Читаем Другая наука. Русские формалисты в поисках биографии полностью

В связи с мировоззренческими установками, которые Борис Пастернак имплицировал в «Докторе Живаго», Александр Пятигорский писал в середине 1980-х, что люди двадцатых годов, «люди нового искусства и новой науки жили как бы одновременно на двух не сводимых друг к другу уровнях мироощущения и мировоззрения. … На уровне мироощущения они были великими познавателями и трансформаторами вещей, образов и понятий. Их конкретный чувственный опыт был уникален, потому что уникален был материал. На уровне мировоззрения они были создателями концепций» [Пятигорский, 1996, с. 218]. На обоих уровнях они были равны себе, культивируя «иллюзию органичности», которая есть «оборотная сторона любого конструктивизма». Поколение революции, по которому прошел разлом времени, двигалось вперед, постоянно оглядываясь, и праздновало свои победы с необъяснимой тоской. Интеллектуалы возрастного диапазона от Блока до Эйзенштейна понимали, что революция была очередным обострением русской эсхатологии. Еще одной, пусть и невиданной по радикальности реализацией дуалистической модели с ее кругом катастроф и бесконечностью отказа от прошлого [Лотман, Успенский, 1994, с. 220–221]. По той же модели действовал и отождествивший себя с революцией ранний русский формализм.

При всем декларативном сциентизме у формалистов была в чести не собственно аналитика, а познавательная ценность творческого делания, ранее отстаивавшаяся символистами, а до них – немецкими романтиками[125]. Делание в искусстве положительно противопоставлено узнаванию; это общее место формалистской теории. Ученый должен стать субъектом делания, синтезирующим роли наблюдателя и участника. Иначе все останется по-старому, как при дореволюционном академизме, где никому нет дела до «ощутимости» жизни, и «автоматизация» съедает все. Первичность поэтического языка, заостряющего внимание на своей структуре, и вторичность «естественного», которому структура безразлична, выражалась, что не менее хорошо известно, в концепции остранения, которая для Шкловского была модусом мышления, а не равноправным элементом в системе приемов.
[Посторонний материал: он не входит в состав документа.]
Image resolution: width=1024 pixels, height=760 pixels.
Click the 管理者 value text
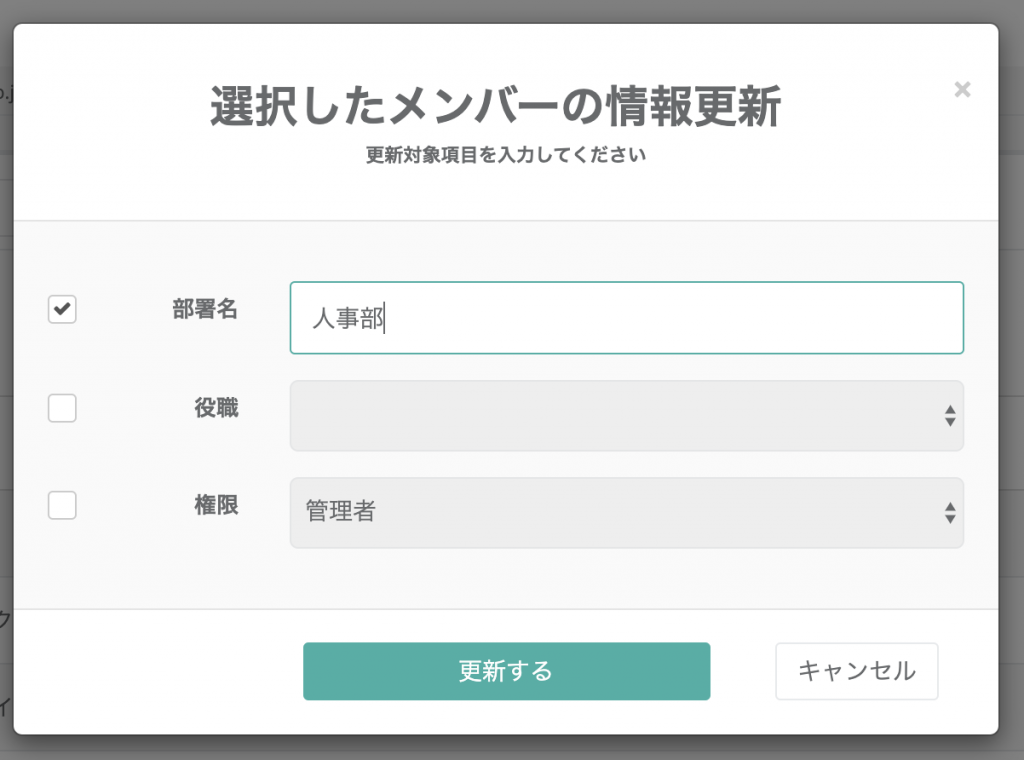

Его интеллектуальная биография – это маршрут вечного переосмысления идеи остранения от витализма в духе Анри Бергсона и дифференциальных ощущений Бродера Христиансена к своеобразному симбиозу структурализма и марксизма, где «произведение понимается как звено “самотрицающего процесса” … художественного развития» [Gunther, 1994, р. 25]. Для марксиста отрицания во второй степени, конечно, недостаточно. Но полное соответствие какой-то идеологической модели редко встречается в литературоведении, если встречается вообще.

Остранение определяет искусство, искусство пронизывает жизнь. Революция и была этим актом жизнетворчества. Интеллектуалы признали ее в ироническом ключе; коротко этот тип иронии пояснил Шкловский: «Беру здесь понятие «ирония» не как «насмешка», а как прием одновременного восприятия двух разноречивых явлений или как одновременное отнесение одного и того же явления к двум семантическим рядам» [Шкловский, 2002, с. 233]. Это перифраз «романтической иронии» по Фридриху Шлегелю. Мировоззрение деятелей ОПОЯЗа было сознательно аналитическим или, как сказал бы Борис Эйхенбаум, «специфицирующим». Мироощущение, напротив, было целостным, исходящим из имплицитной уверенности в органической связи между явлениями. Поэтому формалисты круга ОПОЯЗа и в особенности Шкловский создавали себе исследовательское поле, которым занимались в силу личной заинтересованности, включенности науки в биографию. Обнажая чужой прием, они говорили о себе. Их убежденность в том, что литературные факты имеют отношение друг другу, а не к реальности, была связана с напряженным вниманием к этой последней. И, конечно, своим местом в этой актуальной комбинации.

Шкловский с его участием в революции на стороне левых эсеров, неакадемической наукой, литературной обработкой эмиграции как вставной новеллы в романе жизни, с уходом в кино (дабы смотреть на литературу извне), и «мнимой сдачей»[126]формалистского фронта на рубеже 1930-х годов культивировал образ «фаустовского» героя. Раздвоенность – что в контексте революции синонимично ее дуализму – осознавалась им как травма и в то же время служила ресурсом перехода от одного этапа развития к другому. Тот, в чьей груди (впрочем, совершенно здоровой) живут две души, – «друг другу чуждые, и жаждут разделенья», вынужден тягаться с историей. Внутренний конфликт заставляет выбирать, т. е. порождать события. Любой объект рассматривается как результат действия противоположностей в той же мере, в какой им является и сама наблюдающая инстанция.